Rebecca's Tale
- First edition cover
- Author: Sally Beauman
- Language: English
- Genre: Novel
- Publisher: Little, Brown
- Publication date: 17 September 2001
- Publication place: United Kingdom
- Media type: Print (Hardback & Paperback)
- Pages: 512 pp (hardback edition) & 624 p. (paperback edition)
- ISBN: 0-316-85812-9 (hardback edition) & ISBN 0-7515-3313-0 (paperback edition)
- OCLC: 47037274
- Preceded by: Rebecca

= Rebecca's Tale =

Novel by Sally Beauman

Rebecca's Tale is a 2001 novel by British author Sally Beauman. The book is a sequel to the Daphne du Maurier novel Rebecca and is officially approved by the Du Maurier estate. It continues the original plot and is also roughly consistent with the 1993 sequel Mrs de Winter by Susan Hill.

== Background ==
The main story is set about two decades after the death of the ravishingly beautiful yet evil Rebecca de Winter and follows the attempts of the former magistrate Colonel Julyan to uncover the truth behind her enigmatic life and death, with the help of his daughter Ellie and a mysterious young scholar. There is also a "prequel" section that reproduces a journal that Rebecca wrote shortly before she died.

The novel summaries the original events from Rebecca to the extent where it can be read alone, though reading it as a sequel is preferable. It has been criticized for Beauman's revisionist interpretations of characters created by du Maurier, and for certain aspects of her own invented characters. Nevertheless, it continues to be popularly read by fans of Rebecca.

== Structure ==
Rebecca's Tale is set in the summer of 1951 in England. The action is centered in Kerrith and the surrounding area, including the district near Manderley. The book is narrated in the first person in the style of du Maurier; however, unlike the original book, the narrator changes with each of the four sections. Part 1 is told from the perspective of the septuagenarian Colonel Julyan, who had led the initial inquests into Rebecca's death. Part 2 is told by Terence Gray, an original character, whose on-going investigations are driven by a mystery from his own past. Part 3 is an extract from a journal kept by Rebecca, detailing the events of her early life. The final part is told by Ellie Julyan, the Colonel's youngest daughter, who cares for her father at home.
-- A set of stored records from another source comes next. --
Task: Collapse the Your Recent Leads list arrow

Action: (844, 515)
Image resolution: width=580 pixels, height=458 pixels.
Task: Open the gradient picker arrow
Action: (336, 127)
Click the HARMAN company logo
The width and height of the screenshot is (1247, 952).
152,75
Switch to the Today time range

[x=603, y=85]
The narrative shifts produce a very different structure from the original Rebecca, as well as a more postmodern tone that emphasizes the various narrators' unreliability. Also, the book is sometimes placed in a separate genre: while Rebecca is classified as a Gothic novel (du Maurier detested its categorisation as a romance), Rebecca's Tale is often considered a mystery.

== Plot summary ==
Rebecca's Tale continues two decades after du Maurier's epic conclusion and begins with the same classic line: "Last night I dreamt I went to Manderley again." Most of the characters from the original novel have left the area: Maximilian de Winter died in a car accident before this sequel begins and Colonel Julyan has retired to a quiet life at home. None of the other characters from the original novel make significant appearances, although some have cameos. While in the original novel, Rebecca was ultimately described as a cruel and wanton woman, in this sequel she is presented as a tormented girl, haunted by her traumatic childhood and deeply sad despite her outward boldness.

Although the connection was unknown to most of Rebecca's acquaintances in adulthood (including her eventual husband Maximilian de Winter), her mother was the younger sister of Maxim's mother. Maxim's father had seduced his young aunt before she was sent away in disgrace to France, potentially making Rebecca Maxim's paternal half-sister as well as his first cousin. However, Rebecca's father was generally understood to be "Black Jack" Devlin, an Irish gambler and speculator.

During Rebecca's early childhood in Brittany, she was raised to believe that Devlin had died while sailing to South Africa, where he was in fact alive and investing in diamond mines. She and her mother were supported by money sent from their relations in England. When she was still a young girl, she was raped by a boy in their French village, teaching her to mistrust, loathe, and manipulate men. Rebecca, however, is self-sufficient, assertive, and strong in her own right, and thus refuses to be held back or shamed by this terrible experience.

At the end, taking partial inspiration from Rebecca's more positive ideals, Ellie Julyan rejects the conventionality of her bucolic country life to pursue her own dreams and ambitions, while Terence Gray reconciles with his own identity and opens himself to love.